(Dataset entries)

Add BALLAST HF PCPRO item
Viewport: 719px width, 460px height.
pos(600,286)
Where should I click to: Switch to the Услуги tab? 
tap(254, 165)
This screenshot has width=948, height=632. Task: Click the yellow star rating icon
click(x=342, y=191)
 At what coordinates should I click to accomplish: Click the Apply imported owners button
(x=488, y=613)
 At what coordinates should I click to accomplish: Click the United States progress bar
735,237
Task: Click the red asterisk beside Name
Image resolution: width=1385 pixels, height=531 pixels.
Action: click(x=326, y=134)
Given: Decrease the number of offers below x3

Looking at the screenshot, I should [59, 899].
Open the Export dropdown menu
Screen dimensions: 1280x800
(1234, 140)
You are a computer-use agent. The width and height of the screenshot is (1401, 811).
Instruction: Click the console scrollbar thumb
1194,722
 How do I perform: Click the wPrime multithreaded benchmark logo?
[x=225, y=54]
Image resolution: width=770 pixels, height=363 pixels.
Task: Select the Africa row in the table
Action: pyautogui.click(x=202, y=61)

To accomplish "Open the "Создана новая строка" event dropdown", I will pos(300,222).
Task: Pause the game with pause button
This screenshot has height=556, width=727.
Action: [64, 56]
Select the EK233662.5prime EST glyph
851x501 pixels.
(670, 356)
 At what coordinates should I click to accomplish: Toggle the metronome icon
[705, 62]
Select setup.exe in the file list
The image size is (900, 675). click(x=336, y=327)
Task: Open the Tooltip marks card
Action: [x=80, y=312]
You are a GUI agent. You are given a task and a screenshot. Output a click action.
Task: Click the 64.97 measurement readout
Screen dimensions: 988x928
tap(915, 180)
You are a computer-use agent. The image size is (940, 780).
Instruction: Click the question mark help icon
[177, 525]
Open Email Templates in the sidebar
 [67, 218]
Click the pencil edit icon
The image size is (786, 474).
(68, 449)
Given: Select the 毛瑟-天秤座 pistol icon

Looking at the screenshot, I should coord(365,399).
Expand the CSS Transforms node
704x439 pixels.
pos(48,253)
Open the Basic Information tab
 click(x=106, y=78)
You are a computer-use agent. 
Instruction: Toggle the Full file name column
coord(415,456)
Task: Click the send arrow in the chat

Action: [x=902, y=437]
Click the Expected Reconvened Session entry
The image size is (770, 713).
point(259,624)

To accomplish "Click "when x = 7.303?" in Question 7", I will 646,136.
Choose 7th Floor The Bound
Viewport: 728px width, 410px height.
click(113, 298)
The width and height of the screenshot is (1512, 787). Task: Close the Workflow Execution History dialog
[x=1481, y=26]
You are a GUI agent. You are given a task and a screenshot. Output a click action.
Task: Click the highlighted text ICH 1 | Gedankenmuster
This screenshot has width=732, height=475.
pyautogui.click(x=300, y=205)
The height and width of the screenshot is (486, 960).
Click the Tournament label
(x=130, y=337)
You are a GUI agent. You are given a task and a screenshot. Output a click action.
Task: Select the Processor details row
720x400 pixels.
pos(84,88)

* **Exercise goal**
The records above need to be duplicated. Keep every word unchanged.

* **Answer space**
Add BALLAST HF PCPRO item
Viewport: 719px width, 460px height.
pos(600,286)
Where should I click to: Switch to the Услуги tab? 
tap(254, 165)
This screenshot has width=948, height=632. Task: Click the yellow star rating icon
click(x=342, y=191)
 At what coordinates should I click to accomplish: Click the Apply imported owners button
(x=488, y=613)
 At what coordinates should I click to accomplish: Click the United States progress bar
735,237
Task: Click the red asterisk beside Name
Image resolution: width=1385 pixels, height=531 pixels.
Action: click(x=326, y=134)
Given: Decrease the number of offers below x3

Looking at the screenshot, I should [59, 899].
Open the Export dropdown menu
Screen dimensions: 1280x800
(1234, 140)
You are a computer-use agent. The width and height of the screenshot is (1401, 811).
Instruction: Click the console scrollbar thumb
1194,722
 How do I perform: Click the wPrime multithreaded benchmark logo?
[x=225, y=54]
Image resolution: width=770 pixels, height=363 pixels.
Task: Select the Africa row in the table
Action: pyautogui.click(x=202, y=61)

To accomplish "Open the "Создана новая строка" event dropdown", I will pos(300,222).
Task: Pause the game with pause button
This screenshot has height=556, width=727.
Action: [64, 56]
Select the EK233662.5prime EST glyph
851x501 pixels.
(670, 356)
 At what coordinates should I click to accomplish: Toggle the metronome icon
[705, 62]
Select setup.exe in the file list
The image size is (900, 675). click(x=336, y=327)
Task: Open the Tooltip marks card
Action: [x=80, y=312]
You are a GUI agent. You are given a task and a screenshot. Output a click action.
Task: Click the 64.97 measurement readout
Screen dimensions: 988x928
tap(915, 180)
You are a computer-use agent. The image size is (940, 780).
Instruction: Click the question mark help icon
[177, 525]
Open Email Templates in the sidebar
 [67, 218]
Click the pencil edit icon
The image size is (786, 474).
(68, 449)
Given: Select the 毛瑟-天秤座 pistol icon

Looking at the screenshot, I should coord(365,399).
Expand the CSS Transforms node
704x439 pixels.
pos(48,253)
Open the Basic Information tab
 click(x=106, y=78)
You are a computer-use agent. 
Instruction: Toggle the Full file name column
coord(415,456)
Task: Click the send arrow in the chat

Action: [x=902, y=437]
Click the Expected Reconvened Session entry
The image size is (770, 713).
point(259,624)

To accomplish "Click "when x = 7.303?" in Question 7", I will 646,136.
Choose 7th Floor The Bound
Viewport: 728px width, 410px height.
click(113, 298)
The width and height of the screenshot is (1512, 787). Task: Close the Workflow Execution History dialog
[x=1481, y=26]
You are a GUI agent. You are given a task and a screenshot. Output a click action.
Task: Click the highlighted text ICH 1 | Gedankenmuster
This screenshot has width=732, height=475.
pyautogui.click(x=300, y=205)
The height and width of the screenshot is (486, 960).
Click the Tournament label
(x=130, y=337)
You are a GUI agent. You are given a task and a screenshot. Output a click action.
Task: Select the Processor details row
720x400 pixels.
pos(84,88)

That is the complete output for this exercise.